Here is the concert review from MOJO magazine; the scan in the first post of this thread was unreadable, but a clearer photo has just surfaced on eBay (link). The setlist at the end of the article is slightly different from the handwritten one!
Pure soul power
Amy Winehouse
Union Chapel, London
Twenty-two-year-old north Londoner raises the church rafters.

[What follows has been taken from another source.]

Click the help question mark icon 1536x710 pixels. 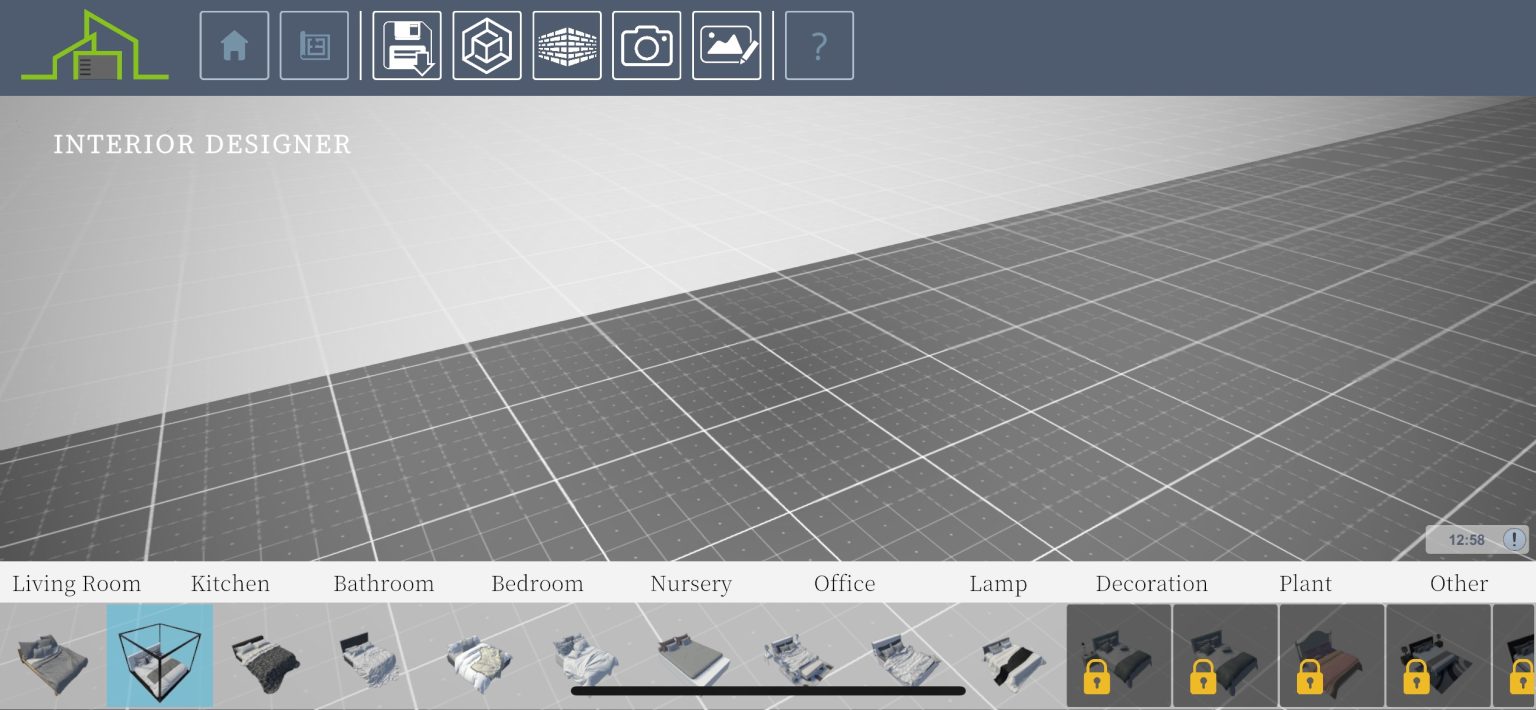pos(819,45)
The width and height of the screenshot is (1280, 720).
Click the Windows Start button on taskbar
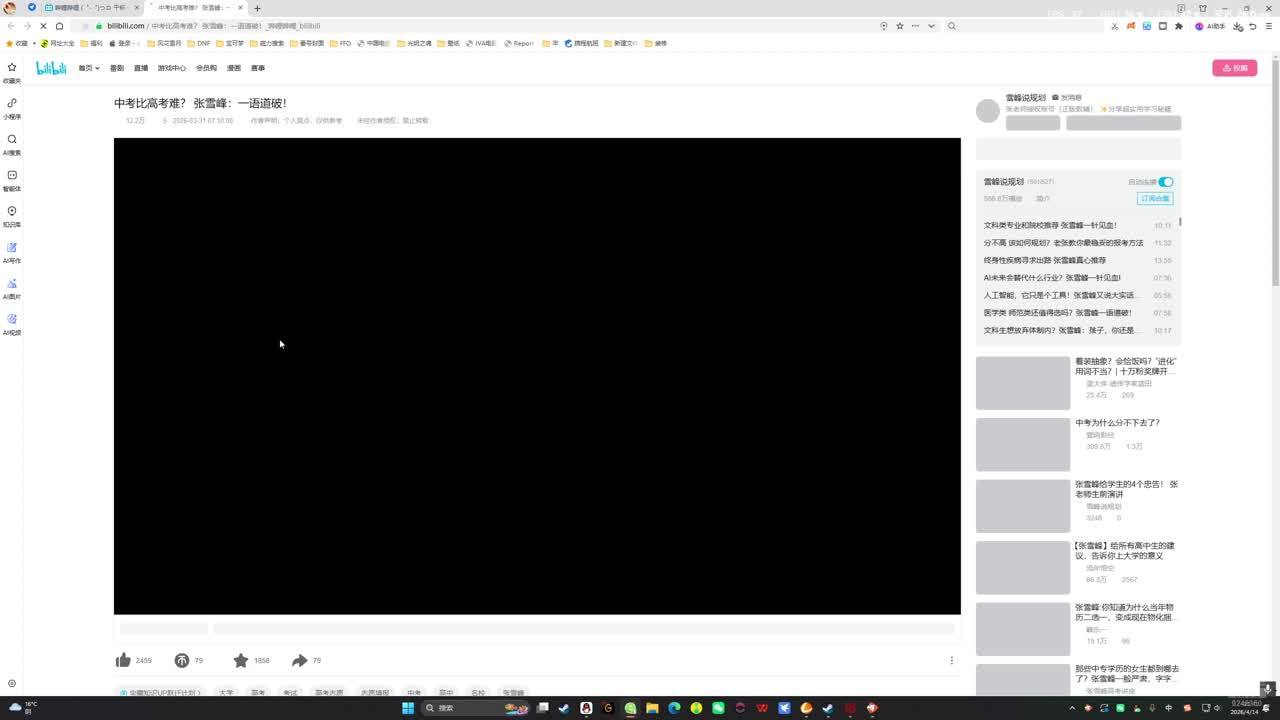408,708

She's noticeably nervous as she takes the stage, but Amy Winehouse has no need to be. From the moment she launches into Just Friends, her set opener, the emotional power and soulful strength behind her voice bewitches. Clutching the microphone as if her life depended on it, she's a fun-house hall of mirrors-contorted vision; a gorgeous cross between a '50s pulp novel jacket Bad Girl and the Walt Jabsco gangster, her hair half-a-foot high, Kohl black, teased and tangled, with a yellow rosebud poking out above her right ear, Ronnie Spector from across the tracks, with eyes shining bright out of heavy Cleopatra make-up, her mouth daubed in red lipstick quickly smudged from gulping at a glass of red wine.
Her outfit is not the sparkling, sequinned evening gown or demure shift dress that befitted her vocal antecedents such as Aretha Franklin, Ettas James and Jones (she recently duetted on the latter's Don't Go To Strangers with Paul Weller at his Electric Proms performance), but skintight drainpipes held up by braces, a modest white vest that she's afraid her "boobs will fall out" of (she fidgets with its neckline throughout the concert) and a figure-hugging zipped-up leather jacket that she discards after that first song to reveal tattoos designed with the brash bravado you might get at a seaside booth.

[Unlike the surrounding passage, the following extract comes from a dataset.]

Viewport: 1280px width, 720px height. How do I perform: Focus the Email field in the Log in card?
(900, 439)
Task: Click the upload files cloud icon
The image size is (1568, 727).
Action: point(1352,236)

Amy loves to flout convention. Tonight is clear evidence of that. The performance, a part of a series of gigs to raise money and awareness for Mencap's Arts Awards scheme, curated by DJ and ambassador of the charity Jo Wiley and entitled the Little Noise Sessions: Acoustic At The Union, sees Amy backed by a four-man, very much plugged-in band — Robin Banerjee, guitar; Dale Davis, bass; Nathan Allen, drums; Sam Beste, keyboards.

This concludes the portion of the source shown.